TJ's a street kid I ran into on Forty-second Street some years back, before they went and turned the Deuce into Disney World North. He appointed himself my assistant, and I liked his company enough to put up with him. Then I found out how useful he could be. He's a natural mimic, moving effortlessly from hip-hop jive to the Queen's English, turned out one day in baggy shorts and a Raiders cap and the next in a Brooks Brothers suit.

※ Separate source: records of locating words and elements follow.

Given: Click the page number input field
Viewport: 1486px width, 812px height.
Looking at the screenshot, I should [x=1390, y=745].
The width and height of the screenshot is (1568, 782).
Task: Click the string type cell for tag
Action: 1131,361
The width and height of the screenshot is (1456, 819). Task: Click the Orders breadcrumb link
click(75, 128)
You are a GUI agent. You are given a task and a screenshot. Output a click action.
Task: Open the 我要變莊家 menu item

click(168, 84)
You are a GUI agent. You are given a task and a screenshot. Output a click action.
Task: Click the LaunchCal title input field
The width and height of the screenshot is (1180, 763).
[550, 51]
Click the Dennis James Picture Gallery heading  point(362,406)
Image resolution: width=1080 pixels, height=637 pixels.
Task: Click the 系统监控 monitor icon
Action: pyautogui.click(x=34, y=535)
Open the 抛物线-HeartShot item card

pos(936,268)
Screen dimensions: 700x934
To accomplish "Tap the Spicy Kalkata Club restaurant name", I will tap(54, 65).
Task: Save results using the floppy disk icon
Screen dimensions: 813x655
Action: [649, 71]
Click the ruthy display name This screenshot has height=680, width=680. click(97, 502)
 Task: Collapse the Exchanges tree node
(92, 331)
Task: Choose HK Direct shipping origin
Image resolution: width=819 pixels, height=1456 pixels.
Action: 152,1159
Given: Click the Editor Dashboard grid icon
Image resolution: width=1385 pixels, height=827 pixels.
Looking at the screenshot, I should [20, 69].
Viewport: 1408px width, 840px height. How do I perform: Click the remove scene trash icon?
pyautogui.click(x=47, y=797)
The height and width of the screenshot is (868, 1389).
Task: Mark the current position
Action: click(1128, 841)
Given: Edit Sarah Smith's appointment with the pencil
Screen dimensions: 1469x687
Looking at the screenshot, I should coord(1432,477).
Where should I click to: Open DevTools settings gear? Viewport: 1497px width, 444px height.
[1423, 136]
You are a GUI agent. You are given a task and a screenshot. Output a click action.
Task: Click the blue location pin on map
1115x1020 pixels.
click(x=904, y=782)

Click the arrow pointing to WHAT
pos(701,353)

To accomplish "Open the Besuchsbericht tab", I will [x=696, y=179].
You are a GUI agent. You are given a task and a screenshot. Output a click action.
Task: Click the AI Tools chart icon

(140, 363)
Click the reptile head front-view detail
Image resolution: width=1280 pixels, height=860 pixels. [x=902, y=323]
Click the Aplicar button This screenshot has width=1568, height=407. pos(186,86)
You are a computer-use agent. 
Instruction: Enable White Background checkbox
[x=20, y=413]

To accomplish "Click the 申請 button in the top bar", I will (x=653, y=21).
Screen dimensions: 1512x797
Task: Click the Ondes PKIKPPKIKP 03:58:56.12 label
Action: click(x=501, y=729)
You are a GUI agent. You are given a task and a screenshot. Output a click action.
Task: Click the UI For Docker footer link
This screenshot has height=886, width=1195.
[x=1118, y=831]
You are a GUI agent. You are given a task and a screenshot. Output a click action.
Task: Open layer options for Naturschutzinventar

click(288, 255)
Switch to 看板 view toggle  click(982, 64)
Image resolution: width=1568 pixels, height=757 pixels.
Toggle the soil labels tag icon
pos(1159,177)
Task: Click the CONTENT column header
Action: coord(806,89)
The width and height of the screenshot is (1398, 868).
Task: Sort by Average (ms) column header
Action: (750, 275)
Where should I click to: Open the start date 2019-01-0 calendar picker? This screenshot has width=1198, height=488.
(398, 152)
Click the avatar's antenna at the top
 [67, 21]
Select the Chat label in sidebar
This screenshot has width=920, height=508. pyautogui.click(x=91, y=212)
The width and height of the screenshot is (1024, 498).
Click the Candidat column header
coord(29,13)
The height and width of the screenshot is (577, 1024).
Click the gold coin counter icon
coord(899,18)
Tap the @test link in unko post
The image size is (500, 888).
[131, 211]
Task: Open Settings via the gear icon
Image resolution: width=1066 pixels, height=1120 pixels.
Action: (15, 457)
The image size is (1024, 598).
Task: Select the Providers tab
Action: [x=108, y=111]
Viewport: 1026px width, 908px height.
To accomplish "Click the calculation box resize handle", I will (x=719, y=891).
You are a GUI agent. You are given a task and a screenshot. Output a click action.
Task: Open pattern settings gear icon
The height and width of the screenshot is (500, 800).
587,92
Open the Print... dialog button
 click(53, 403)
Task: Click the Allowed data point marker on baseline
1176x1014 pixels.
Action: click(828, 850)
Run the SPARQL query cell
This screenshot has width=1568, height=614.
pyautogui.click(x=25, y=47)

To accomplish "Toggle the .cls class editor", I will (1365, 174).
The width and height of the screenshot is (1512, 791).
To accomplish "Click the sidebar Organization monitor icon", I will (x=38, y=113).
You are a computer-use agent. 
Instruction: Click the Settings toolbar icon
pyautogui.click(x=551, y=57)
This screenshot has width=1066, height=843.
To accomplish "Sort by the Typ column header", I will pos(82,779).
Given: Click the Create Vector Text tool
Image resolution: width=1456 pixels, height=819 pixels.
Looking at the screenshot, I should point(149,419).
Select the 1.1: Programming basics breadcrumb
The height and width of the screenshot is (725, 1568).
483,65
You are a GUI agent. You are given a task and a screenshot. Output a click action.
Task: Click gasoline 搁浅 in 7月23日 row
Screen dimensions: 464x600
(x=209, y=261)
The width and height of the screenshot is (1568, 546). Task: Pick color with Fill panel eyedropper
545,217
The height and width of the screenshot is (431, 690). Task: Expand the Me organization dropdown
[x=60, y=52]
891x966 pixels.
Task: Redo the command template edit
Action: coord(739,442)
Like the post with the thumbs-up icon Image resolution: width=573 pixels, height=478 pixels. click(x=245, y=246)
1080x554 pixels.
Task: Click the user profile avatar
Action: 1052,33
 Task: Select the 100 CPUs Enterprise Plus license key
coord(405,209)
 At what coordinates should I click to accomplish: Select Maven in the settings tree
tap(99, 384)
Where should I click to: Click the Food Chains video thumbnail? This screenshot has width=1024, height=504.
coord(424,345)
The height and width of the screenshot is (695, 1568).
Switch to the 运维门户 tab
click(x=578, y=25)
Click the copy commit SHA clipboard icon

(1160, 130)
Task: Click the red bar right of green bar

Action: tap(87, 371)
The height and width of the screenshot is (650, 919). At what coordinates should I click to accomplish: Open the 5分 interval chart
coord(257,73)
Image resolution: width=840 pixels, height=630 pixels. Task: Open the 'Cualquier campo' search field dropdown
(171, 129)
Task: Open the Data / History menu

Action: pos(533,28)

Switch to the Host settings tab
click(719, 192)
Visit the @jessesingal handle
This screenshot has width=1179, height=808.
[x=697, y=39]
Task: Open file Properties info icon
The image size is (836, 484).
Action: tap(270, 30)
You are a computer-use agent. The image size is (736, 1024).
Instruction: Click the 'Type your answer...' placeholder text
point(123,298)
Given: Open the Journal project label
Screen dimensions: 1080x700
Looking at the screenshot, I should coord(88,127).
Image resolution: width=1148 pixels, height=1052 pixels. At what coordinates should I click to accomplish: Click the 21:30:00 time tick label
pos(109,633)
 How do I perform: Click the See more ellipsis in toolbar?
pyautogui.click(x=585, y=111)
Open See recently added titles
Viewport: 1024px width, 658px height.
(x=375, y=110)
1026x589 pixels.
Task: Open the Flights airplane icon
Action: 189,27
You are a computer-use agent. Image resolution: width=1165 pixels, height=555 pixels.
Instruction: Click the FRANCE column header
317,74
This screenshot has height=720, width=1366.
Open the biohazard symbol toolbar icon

For a while we didn't know where he lived, and I suspect his beeper number was as close as he came to a permanent address. Then one Christmas I gave him the hotel room I'd occupied ever since I moved out of the house in Syosset. I was married to Elaine by then, and living at the Parc Vendome, but I'd held on to my old room across the street at the Northwestern as a combination office and bolt-hole, and because it was rent-controlled, and nobody in New York gives up a rent-controlled space except at gunpoint. I figured it could go on being my office, but he could live there and run it for me. The other half of his Christmas present was a computer, and he ran that for me, too, pulling information off the Internet as if out of the ether. By now Elaine had a computer of her own, and she and T J e-mailed each other across the street, like two kids with a pair of tin cans and a piece of string. She told me she could teach me how to use the thing in about fifteen minutes. One of these days, I said.